The U.S. Food and Drug Administration (FDA), as expected, has issued emergency use authorization (EUA) for the coronavirus (COVID-19) vaccine produced by Pfizer and BioNTech and will begin distributing vaccinations immediately.
It’s the first vaccine approved to treat Americans against the virus, and distribution began over the weekend. It follows approval more than a week earlier by the U.K. and Canada. FDA Commissioner Dr. Stephen Hahn said the agency took the time to get it right.
“Today’s action follows an open and transparent review process that included input from independent scientific and public health experts and a thorough evaluation by the agency’s career scientists to ensure this vaccine met FDA’s rigorous, scientific standards for safety, effectiveness, and manufacturing quality needed to support emergency use authorization,” Hahn said.
The FDA said it had determined that the vaccine has “met the statutory criteria for issuance of an EUA.” It said the available data provides clear evidence that the Pfizer-BioNTech vaccine may be effective in preventing COVID-19.
Benefits vs. risks
The FDA said the data also supports the belief that the known and potential benefits outweigh the known and potential risks, supporting the vaccine’s use in millions of people 16 years of age and older.
The distribution has already begun. Pfizer said it is leveraging three of its U.S. manufacturing sites to produce the COVID-19 vaccine – Saint Louis, Andover, Mass., and Kalamazoo, Mich. Pfizer’s Pleasant Prairie, Wisconsin, and Puurs, Belgium sites are also being used.

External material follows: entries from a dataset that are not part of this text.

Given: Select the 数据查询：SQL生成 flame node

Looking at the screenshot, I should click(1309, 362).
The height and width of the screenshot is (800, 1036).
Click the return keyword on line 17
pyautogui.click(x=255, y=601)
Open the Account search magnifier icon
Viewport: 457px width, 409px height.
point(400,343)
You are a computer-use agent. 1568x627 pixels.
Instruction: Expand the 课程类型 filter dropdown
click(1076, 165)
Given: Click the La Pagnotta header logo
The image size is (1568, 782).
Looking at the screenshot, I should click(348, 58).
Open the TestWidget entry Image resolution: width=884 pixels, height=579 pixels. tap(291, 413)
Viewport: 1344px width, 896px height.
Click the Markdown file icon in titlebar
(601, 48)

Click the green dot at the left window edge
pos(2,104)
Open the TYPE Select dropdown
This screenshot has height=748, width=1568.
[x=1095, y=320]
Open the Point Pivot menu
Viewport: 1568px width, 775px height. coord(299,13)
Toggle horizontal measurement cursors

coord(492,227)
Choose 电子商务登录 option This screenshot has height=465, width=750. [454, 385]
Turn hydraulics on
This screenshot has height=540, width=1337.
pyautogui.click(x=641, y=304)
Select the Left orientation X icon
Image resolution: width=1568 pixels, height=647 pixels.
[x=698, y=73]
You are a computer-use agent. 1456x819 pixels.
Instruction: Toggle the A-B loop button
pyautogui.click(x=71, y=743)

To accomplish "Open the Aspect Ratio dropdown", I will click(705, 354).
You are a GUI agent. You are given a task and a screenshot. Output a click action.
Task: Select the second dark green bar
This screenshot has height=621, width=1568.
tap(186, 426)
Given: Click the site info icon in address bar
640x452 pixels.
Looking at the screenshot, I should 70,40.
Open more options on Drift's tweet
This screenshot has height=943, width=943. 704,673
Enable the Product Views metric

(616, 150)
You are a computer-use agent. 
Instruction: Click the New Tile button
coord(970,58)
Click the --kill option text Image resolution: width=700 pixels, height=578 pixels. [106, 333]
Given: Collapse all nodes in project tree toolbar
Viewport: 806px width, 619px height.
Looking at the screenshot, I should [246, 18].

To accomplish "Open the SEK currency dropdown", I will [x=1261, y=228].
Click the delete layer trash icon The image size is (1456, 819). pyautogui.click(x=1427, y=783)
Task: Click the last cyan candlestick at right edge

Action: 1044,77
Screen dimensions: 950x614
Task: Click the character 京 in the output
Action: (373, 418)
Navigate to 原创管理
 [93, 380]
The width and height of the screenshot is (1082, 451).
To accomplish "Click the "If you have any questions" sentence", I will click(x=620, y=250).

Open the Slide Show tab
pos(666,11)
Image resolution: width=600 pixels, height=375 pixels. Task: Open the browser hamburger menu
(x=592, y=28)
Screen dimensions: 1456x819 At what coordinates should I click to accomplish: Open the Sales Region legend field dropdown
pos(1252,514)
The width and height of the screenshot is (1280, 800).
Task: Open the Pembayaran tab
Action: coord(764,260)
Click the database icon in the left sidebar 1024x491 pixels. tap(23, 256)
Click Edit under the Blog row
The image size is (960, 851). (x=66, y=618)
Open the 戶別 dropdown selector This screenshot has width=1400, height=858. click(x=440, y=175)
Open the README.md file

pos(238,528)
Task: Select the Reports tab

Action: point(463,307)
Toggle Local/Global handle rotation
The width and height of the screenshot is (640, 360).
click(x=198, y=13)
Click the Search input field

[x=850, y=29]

To address concerns about the logistical challenges of delivering a frigid vaccine, Pfizer said it has experience and expertise in cold-chain shipping and has an established infrastructure to supply the vaccine worldwide, including distribution hubs that can store vaccine doses for up to six months.
In accordance with guidance from the Centers for Disease Control and Prevention (CDC), the first vaccinations are being administered to frontline health care workers and to staff and residents of long-term care facilities.
Retail pharmacy network
FedEx said it has been tasked with delivering the vaccine to distribution points around the country, a job made more challenging because the vaccine must be kept at extreme low temperatures, packed in dry ice.
“This is among the most important work in the history of our company, and we’re honored to be a part of the effort to help end this pandemic,” said Raj Subramaniam, president and CEO, FedEx Corp. “I am immensely proud of our dedicated team members who continue to go above and beyond to help ensure the safe movement of these critical COVID-19 vaccines, especially during our busiest holiday shipping season to date.”